FSTL3 was upregulated by the lncRNA DSCAM-AS1/miR-122-5p axis and could promote proliferation and migration of non-small cell lung cancer cells [39]. Moreover, FSTL3 served as a surrogate marker in breast cancer and was the only variable that could distinguish a benign breast mass from a malignant one [40]. One report indicated that astrocytic HAND1 was found to be unique in metastatic gastrointestinal stromal tumor (GIST) and might work as a transcriptional amplifier of the oncogenic GIST program [41]. There are few studies on these two genes in CRC. Further research on these genes is required. It should be noted that SCG2 and PCOLCE2 have been predicted to be associated with the prognosis of CRC, but in-depth investigation on these two genes in CRC is rarely reported [42, 43]. It is necessary to explore their roles in tumors, especially in CRC.

So far, most of the cancer-related genes identified through bioinformatics methods were analyzed individually, which could not reflect the carcinogenesis process comprehensively. However, we generated a multigene signature predicting the prognosis of individual CRC patients, focusing on the ERG sets.
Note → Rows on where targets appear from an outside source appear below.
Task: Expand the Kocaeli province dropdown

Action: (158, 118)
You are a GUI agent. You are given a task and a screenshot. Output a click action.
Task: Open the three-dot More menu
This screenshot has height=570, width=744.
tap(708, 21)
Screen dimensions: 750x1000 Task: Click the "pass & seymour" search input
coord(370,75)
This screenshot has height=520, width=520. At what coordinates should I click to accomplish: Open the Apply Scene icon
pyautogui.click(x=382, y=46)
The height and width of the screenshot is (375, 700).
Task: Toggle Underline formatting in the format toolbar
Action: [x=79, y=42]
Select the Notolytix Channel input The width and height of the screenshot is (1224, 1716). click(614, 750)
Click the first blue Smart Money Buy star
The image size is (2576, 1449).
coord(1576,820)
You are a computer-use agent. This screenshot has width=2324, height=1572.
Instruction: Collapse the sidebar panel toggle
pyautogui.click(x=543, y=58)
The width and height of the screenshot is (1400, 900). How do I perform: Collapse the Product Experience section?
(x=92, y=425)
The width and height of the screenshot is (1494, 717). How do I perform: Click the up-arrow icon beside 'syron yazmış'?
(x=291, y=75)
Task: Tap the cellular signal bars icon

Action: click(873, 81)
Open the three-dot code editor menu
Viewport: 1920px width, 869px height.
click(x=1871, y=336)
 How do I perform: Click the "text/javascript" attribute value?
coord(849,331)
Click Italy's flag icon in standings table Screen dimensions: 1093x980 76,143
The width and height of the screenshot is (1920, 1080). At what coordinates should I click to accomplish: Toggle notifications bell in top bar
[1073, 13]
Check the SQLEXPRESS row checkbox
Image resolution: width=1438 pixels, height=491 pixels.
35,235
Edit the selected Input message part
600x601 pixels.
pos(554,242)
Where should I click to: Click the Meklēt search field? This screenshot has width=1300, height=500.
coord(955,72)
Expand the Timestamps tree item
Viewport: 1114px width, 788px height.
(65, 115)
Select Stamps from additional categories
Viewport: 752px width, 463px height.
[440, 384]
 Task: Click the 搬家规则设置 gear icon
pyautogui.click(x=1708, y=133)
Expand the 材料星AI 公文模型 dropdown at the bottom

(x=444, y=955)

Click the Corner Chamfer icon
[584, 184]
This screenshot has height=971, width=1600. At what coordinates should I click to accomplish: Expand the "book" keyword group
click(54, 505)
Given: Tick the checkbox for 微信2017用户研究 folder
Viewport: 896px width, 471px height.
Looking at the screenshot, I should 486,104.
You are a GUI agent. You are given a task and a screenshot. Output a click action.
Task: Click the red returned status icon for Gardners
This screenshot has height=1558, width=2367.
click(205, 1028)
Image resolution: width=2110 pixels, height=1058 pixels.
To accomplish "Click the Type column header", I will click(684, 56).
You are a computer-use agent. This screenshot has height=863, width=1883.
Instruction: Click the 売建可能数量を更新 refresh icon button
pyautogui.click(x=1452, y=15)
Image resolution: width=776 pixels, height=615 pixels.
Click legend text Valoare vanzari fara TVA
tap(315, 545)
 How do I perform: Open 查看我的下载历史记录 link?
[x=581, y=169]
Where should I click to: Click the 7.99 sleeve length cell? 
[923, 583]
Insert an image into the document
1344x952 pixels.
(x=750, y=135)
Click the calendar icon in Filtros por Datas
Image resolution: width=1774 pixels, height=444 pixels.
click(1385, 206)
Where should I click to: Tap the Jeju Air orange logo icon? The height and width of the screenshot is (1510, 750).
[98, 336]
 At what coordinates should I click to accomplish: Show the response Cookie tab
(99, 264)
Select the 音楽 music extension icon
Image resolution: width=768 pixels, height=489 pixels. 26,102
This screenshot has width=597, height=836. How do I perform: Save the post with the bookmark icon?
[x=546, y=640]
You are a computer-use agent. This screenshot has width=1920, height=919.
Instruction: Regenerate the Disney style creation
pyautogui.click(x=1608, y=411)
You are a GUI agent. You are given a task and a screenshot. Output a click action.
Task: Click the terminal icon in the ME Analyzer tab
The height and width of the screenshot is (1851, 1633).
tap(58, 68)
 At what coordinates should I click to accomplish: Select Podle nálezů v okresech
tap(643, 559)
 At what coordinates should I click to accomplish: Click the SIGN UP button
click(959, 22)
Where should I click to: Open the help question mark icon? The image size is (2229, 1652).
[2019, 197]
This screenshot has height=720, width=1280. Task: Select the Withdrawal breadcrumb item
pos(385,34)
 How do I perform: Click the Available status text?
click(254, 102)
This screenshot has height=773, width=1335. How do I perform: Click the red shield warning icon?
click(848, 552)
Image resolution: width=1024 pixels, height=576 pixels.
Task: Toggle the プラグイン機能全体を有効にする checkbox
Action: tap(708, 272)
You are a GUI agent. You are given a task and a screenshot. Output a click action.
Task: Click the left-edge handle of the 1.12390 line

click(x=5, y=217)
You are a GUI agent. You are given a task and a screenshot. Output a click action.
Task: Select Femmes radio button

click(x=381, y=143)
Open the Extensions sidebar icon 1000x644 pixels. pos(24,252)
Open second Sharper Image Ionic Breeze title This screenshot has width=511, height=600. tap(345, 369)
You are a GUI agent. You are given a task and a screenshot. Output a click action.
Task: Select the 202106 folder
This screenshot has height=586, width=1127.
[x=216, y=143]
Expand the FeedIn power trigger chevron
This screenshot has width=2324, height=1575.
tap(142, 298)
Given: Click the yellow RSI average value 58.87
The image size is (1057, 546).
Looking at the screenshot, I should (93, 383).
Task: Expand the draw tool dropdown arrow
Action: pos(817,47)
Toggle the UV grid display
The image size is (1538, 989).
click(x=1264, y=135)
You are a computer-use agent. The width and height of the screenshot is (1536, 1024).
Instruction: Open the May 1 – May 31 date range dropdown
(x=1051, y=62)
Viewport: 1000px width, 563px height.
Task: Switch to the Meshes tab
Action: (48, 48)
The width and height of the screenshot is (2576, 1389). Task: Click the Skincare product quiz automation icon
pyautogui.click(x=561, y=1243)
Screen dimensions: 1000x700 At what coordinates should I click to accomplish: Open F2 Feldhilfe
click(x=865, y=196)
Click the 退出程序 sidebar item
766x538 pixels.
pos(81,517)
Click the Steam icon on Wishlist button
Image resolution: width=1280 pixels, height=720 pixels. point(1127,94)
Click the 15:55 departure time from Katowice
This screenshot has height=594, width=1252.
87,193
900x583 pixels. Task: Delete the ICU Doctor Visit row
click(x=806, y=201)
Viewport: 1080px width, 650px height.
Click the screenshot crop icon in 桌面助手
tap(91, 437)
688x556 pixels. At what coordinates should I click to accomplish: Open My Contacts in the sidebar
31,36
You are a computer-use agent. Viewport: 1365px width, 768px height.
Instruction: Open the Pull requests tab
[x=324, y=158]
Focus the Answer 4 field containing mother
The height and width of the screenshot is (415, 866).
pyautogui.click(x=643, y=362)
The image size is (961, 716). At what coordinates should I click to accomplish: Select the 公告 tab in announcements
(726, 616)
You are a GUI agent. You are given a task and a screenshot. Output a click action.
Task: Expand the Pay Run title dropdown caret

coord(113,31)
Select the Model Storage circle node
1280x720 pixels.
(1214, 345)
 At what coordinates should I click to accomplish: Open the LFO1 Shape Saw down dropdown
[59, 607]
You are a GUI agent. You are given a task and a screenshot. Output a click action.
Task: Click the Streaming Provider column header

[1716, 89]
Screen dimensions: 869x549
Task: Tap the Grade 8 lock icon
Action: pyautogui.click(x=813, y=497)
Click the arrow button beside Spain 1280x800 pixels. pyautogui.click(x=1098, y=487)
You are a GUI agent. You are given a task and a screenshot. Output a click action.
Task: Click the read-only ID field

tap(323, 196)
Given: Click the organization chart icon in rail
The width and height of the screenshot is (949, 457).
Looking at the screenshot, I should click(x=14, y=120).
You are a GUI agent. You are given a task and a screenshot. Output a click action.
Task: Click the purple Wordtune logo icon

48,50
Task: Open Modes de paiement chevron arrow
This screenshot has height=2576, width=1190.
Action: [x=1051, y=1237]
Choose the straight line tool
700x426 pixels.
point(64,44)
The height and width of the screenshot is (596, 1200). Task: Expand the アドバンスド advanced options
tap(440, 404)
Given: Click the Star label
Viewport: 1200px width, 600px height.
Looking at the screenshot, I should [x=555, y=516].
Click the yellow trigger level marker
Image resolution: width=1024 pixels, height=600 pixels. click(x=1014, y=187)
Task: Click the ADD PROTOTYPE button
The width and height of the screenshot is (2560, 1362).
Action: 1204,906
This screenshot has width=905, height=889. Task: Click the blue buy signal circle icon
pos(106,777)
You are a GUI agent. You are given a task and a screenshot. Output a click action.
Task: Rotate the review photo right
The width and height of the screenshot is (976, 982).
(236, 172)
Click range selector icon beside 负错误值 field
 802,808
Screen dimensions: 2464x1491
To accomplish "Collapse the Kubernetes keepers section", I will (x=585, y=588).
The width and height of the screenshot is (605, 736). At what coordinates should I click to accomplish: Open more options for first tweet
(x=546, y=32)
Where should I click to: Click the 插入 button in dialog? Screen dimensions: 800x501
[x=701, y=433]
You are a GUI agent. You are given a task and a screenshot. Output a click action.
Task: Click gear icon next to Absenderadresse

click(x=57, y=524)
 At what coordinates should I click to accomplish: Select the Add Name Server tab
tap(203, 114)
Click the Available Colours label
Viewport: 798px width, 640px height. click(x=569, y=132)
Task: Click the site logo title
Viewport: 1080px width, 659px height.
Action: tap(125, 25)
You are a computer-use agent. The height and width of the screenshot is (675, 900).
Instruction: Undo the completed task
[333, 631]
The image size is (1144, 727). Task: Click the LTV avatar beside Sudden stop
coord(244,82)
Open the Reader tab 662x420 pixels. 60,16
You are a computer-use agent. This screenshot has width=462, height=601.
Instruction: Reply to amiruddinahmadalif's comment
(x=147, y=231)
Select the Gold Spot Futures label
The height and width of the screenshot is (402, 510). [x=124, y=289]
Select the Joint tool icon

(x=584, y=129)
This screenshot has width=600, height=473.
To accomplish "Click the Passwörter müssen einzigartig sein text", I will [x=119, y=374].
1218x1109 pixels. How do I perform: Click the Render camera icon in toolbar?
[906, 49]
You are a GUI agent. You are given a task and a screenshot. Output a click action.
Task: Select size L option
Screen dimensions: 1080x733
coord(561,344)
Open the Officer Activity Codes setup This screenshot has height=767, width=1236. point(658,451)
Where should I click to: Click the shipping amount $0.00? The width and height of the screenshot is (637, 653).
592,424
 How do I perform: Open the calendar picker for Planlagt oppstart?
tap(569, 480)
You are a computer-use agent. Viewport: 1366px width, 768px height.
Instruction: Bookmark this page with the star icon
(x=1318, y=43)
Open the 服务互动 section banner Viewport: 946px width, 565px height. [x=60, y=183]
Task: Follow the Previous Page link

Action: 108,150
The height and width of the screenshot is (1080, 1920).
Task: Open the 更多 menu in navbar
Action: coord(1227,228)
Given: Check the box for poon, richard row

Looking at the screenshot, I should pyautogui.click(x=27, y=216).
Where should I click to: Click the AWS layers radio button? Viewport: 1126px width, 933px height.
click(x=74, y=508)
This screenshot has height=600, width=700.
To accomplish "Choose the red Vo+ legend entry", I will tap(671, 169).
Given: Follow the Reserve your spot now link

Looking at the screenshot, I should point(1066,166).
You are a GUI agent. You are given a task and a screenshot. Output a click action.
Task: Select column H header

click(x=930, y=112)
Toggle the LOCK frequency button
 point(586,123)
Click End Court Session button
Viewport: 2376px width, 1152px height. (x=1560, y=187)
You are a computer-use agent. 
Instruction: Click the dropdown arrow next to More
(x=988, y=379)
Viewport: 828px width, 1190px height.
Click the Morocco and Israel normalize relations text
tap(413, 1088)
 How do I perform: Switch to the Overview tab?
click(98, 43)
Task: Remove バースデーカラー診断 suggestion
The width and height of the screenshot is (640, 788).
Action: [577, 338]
Nevertheless, this research also has some imperfections. First, we examined data from public databases, so the quality could hardly be guaranteed. Second, the study could be more valuable if further experiments in CRC cells and animal models are performed on these genes. Finally, most of the data we studied were obtained from the United States or Europe. Due to the limited origin of the data, they might not be able to reflect all persons worldwide. Therefore, future research is needed to validate our findings.

Conclusions

In summary, by using 2 datasets, our research established and validated a novel EMT-related gene signature for the prognosis prediction of CRC patients, where higher risk scores indicate poorer prognosis. Further elucidating the underlying mechanisms of these genes will provide theoretical guidance for basic research and better evidence for future clinical decision-making.